McCarley T.R., Kolden C.A., Vaillant N.M,. Hudak A.T., Smith A.M.S., Kreitler J. 2017. Landscape-scale quantification of fire-induced change in canopy cover following mountain pine beetle outbreak and timber harvest. Forest Ecology and Management, 391:164-175. TreeSearch Link.
Remotely sensed LiDAR (Light Detection and Ranging) data was collected before and after the 2012 Pole Creek Fire in central Oregon and used to examine the effects of pre-fire mountain pine beetle (Dendroctonus ponderosae) damage and timber harvest on burn severity (as measured by canopy loss). Burn severity was higher in areas with pre-fire mountain pine beetle damage than areas subject to fire only and the intensity of canopy loss was directly related to the intensity of beetle damage. Burn severity was lower in areas harvested for timber than in areas subject to fire only; treatments older than 30 years generally experienced greater burn severity. These results indicate that fire effects on canopy cover can vary based on pre-fire agents of forest change.

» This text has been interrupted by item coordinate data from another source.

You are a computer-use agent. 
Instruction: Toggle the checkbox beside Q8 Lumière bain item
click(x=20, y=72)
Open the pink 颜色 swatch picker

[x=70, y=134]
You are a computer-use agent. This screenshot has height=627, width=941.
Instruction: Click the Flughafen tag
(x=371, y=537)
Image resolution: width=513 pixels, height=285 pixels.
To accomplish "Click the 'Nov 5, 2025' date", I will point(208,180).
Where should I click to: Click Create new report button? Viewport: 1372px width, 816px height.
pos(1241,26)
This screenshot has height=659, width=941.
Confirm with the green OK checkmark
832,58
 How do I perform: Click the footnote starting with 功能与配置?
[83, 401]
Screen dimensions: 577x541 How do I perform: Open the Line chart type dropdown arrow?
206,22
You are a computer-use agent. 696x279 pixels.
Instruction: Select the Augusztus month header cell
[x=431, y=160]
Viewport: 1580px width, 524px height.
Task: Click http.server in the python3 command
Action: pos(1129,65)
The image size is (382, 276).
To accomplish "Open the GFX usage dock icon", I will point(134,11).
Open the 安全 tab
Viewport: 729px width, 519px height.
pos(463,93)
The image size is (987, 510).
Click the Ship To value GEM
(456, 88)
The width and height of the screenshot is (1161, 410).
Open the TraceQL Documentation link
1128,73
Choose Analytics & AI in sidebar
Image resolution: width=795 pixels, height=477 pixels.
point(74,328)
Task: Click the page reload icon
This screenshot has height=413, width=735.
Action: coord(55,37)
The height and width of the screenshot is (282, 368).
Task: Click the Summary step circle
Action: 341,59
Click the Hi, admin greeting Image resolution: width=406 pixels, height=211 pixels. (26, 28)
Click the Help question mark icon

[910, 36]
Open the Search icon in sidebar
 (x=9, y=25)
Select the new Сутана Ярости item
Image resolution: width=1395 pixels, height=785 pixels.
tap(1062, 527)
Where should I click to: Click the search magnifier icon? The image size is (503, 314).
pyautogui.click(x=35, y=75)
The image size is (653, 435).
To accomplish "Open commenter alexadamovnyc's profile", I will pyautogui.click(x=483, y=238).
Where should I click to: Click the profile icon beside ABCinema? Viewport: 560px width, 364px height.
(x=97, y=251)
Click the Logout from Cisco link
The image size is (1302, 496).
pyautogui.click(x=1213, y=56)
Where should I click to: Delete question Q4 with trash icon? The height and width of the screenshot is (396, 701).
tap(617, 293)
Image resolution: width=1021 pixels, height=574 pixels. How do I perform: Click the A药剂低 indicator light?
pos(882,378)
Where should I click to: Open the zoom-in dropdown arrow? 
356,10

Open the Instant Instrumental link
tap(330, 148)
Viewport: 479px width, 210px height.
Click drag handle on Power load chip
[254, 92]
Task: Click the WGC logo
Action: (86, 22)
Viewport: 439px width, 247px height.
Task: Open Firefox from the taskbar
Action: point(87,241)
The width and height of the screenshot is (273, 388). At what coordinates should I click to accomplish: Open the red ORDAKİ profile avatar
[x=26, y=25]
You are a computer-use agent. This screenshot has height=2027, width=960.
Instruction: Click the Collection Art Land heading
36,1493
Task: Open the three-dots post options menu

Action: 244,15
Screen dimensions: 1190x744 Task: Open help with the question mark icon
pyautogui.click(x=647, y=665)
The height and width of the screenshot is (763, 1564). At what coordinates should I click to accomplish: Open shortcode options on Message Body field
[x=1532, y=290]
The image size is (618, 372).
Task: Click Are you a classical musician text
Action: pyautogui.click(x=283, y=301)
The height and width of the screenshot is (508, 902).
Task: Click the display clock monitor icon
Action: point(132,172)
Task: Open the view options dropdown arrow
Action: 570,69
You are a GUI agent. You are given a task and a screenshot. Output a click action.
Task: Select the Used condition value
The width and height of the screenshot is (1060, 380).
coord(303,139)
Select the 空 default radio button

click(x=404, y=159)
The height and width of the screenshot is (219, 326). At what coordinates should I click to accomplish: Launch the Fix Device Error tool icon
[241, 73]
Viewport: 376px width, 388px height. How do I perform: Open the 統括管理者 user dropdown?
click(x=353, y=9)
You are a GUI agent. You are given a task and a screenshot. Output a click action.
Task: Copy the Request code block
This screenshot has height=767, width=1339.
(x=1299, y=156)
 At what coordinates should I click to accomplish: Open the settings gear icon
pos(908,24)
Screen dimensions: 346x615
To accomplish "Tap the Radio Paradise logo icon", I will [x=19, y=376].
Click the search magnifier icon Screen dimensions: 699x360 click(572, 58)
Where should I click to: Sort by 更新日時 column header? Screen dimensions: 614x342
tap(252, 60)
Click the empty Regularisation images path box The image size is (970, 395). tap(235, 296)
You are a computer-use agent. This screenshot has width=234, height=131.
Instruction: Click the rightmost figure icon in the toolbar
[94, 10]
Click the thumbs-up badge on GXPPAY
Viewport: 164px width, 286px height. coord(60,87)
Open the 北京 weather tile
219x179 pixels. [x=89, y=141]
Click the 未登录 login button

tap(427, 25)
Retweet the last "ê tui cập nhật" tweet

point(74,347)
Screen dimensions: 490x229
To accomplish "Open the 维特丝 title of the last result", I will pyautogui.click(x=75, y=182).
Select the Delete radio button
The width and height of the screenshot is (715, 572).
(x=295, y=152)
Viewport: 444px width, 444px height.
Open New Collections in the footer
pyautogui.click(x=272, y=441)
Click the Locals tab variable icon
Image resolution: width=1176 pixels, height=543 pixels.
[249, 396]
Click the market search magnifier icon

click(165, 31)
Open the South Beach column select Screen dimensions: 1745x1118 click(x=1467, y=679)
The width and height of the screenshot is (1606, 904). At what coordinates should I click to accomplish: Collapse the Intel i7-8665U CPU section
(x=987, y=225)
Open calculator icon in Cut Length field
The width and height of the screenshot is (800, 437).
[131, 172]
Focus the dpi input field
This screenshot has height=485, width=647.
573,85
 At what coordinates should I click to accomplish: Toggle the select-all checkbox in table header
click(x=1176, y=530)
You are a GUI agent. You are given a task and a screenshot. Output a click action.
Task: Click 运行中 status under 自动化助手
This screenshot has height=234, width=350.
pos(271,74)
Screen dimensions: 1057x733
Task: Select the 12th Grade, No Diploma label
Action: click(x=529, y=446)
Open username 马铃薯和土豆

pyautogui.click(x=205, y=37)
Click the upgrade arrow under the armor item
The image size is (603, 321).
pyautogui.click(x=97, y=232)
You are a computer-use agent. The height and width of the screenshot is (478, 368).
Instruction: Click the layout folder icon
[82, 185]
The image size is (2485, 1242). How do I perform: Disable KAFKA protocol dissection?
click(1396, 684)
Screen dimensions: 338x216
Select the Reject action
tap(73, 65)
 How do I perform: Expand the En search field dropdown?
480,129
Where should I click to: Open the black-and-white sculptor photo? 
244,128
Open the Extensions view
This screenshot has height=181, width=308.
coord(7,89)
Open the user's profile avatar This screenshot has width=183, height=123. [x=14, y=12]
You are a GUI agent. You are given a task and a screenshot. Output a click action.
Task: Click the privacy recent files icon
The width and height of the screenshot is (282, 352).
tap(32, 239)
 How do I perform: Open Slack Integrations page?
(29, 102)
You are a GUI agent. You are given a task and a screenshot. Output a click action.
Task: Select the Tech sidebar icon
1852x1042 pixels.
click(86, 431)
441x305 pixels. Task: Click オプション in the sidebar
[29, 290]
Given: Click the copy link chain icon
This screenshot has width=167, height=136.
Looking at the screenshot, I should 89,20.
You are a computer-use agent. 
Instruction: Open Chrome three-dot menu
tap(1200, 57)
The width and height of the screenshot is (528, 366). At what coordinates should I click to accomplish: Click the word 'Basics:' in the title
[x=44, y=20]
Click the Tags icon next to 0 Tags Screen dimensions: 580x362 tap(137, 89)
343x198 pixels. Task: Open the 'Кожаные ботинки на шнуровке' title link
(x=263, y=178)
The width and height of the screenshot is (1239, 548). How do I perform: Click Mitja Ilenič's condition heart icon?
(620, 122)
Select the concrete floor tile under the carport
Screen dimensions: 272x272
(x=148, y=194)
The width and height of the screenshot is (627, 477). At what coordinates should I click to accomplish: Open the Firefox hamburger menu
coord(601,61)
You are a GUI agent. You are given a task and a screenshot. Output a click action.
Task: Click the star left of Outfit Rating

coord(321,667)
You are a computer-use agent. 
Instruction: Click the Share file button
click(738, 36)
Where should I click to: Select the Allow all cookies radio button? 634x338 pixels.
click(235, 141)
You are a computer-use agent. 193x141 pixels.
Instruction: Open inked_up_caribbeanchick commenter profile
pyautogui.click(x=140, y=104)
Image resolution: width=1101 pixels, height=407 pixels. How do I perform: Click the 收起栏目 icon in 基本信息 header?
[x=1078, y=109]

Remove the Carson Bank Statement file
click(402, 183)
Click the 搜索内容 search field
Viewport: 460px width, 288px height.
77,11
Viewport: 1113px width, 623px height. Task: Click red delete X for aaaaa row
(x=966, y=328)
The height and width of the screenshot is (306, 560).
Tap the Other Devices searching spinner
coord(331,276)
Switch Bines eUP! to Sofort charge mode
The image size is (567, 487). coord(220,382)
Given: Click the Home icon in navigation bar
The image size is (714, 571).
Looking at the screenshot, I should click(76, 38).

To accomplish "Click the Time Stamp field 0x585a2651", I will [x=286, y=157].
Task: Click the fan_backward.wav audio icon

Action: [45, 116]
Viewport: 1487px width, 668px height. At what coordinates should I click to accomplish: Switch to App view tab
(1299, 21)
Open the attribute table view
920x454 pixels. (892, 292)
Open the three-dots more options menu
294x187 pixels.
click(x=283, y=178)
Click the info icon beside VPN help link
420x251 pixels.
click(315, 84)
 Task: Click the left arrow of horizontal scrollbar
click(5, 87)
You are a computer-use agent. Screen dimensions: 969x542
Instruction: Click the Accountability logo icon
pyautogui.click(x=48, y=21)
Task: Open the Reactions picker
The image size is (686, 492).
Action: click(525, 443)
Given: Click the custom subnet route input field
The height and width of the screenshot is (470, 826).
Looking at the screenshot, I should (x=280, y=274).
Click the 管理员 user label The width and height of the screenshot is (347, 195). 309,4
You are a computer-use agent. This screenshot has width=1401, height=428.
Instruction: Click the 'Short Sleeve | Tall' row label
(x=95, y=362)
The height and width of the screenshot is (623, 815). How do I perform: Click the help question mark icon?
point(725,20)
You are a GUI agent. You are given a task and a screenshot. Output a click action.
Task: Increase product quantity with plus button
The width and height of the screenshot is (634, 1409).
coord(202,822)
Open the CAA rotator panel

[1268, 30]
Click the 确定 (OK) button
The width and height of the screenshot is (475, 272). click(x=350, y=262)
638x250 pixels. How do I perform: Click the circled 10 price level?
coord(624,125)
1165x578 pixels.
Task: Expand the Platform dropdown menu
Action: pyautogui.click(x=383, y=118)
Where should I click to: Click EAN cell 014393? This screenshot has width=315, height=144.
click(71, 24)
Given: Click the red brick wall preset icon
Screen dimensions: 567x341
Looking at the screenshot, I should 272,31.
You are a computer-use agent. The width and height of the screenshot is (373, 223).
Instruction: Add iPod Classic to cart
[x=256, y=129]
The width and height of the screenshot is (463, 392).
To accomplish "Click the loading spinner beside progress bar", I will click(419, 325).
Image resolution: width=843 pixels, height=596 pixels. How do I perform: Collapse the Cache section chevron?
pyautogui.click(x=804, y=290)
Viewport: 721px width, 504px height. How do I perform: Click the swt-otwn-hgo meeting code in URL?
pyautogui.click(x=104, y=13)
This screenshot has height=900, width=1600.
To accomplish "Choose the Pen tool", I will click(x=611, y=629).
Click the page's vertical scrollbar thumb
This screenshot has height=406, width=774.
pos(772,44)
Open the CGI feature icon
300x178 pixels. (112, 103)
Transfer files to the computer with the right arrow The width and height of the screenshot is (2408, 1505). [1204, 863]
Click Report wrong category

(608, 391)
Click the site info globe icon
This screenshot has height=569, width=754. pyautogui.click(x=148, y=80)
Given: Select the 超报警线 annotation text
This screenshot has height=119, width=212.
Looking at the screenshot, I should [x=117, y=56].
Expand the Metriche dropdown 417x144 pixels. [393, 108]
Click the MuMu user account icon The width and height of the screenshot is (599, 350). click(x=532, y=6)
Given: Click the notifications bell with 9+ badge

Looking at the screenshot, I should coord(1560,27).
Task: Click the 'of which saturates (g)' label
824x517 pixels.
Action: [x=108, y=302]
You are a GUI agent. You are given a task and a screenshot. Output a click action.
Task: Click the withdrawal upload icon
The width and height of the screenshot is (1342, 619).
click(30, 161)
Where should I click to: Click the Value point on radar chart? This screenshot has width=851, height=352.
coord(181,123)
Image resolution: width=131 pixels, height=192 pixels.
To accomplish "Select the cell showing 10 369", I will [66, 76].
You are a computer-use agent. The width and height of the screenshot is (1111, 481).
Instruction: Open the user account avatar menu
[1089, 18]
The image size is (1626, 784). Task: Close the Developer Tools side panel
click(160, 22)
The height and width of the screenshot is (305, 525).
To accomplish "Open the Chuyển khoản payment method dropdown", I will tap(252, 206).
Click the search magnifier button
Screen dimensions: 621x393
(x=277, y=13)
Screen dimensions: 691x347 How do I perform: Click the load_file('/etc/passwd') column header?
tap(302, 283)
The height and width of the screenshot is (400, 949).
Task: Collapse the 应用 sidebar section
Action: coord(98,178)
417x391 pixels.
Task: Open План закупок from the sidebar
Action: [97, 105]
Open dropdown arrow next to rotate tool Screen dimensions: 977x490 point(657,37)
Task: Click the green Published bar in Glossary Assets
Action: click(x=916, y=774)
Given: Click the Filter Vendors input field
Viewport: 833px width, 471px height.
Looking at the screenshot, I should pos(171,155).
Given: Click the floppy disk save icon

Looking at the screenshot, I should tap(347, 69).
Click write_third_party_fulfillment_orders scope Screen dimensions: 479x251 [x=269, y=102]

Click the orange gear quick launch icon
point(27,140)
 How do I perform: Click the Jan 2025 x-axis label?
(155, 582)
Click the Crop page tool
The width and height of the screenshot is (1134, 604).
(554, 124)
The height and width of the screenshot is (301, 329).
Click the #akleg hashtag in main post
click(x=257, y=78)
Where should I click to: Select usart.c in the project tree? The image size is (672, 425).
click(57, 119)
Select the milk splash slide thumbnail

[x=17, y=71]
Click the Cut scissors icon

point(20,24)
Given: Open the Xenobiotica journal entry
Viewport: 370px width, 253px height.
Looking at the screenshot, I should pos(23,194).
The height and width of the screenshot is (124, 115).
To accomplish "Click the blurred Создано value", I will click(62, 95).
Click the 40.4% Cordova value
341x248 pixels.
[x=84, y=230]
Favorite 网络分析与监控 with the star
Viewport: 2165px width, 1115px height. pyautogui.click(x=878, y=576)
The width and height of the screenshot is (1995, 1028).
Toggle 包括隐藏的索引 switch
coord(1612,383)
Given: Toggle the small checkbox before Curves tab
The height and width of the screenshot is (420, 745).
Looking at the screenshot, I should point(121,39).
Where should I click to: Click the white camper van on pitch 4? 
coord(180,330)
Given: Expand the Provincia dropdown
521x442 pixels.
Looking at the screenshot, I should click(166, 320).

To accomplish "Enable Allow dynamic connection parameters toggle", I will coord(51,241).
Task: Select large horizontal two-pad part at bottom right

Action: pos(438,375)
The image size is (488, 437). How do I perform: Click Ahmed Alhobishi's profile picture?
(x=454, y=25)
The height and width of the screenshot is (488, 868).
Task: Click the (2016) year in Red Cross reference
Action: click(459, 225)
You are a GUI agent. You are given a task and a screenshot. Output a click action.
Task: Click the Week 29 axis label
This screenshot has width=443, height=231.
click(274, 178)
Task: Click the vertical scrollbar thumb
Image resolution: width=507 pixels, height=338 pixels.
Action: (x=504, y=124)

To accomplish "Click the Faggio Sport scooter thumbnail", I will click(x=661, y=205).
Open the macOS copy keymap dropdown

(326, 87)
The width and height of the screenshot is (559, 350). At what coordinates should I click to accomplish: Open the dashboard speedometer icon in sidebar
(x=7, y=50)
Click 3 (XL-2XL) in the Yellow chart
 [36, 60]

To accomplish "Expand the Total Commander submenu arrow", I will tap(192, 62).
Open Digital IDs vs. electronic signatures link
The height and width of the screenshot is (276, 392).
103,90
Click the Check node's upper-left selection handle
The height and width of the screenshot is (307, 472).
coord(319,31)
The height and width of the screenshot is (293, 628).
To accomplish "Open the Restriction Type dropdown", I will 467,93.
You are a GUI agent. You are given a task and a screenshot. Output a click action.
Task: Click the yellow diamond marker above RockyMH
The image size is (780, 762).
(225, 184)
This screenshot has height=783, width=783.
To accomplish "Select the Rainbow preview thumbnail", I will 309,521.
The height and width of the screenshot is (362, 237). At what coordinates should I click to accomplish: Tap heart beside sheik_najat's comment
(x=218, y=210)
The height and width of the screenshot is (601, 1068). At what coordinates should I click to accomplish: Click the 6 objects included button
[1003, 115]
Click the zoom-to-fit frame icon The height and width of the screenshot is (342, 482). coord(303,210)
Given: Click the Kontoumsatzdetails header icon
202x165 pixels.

Distribution of change in the percentage of canopy cover for areas disturbed by the 2012 Pole Creek Fire (Fire), mountain pine beetle followed by the fire (MPB/Fire), timber harvest and mountain pine beetle followed by fire (HARV/MPB/Fire), and harvest and fire categorized by age in decades before the fire. Solid lines represent the medians, boxes above show the interquartile range, whiskers extend to 1.5 times the interquartile range, and points are outliers. From McCarley et al. 2017. Forest Ecology and Management.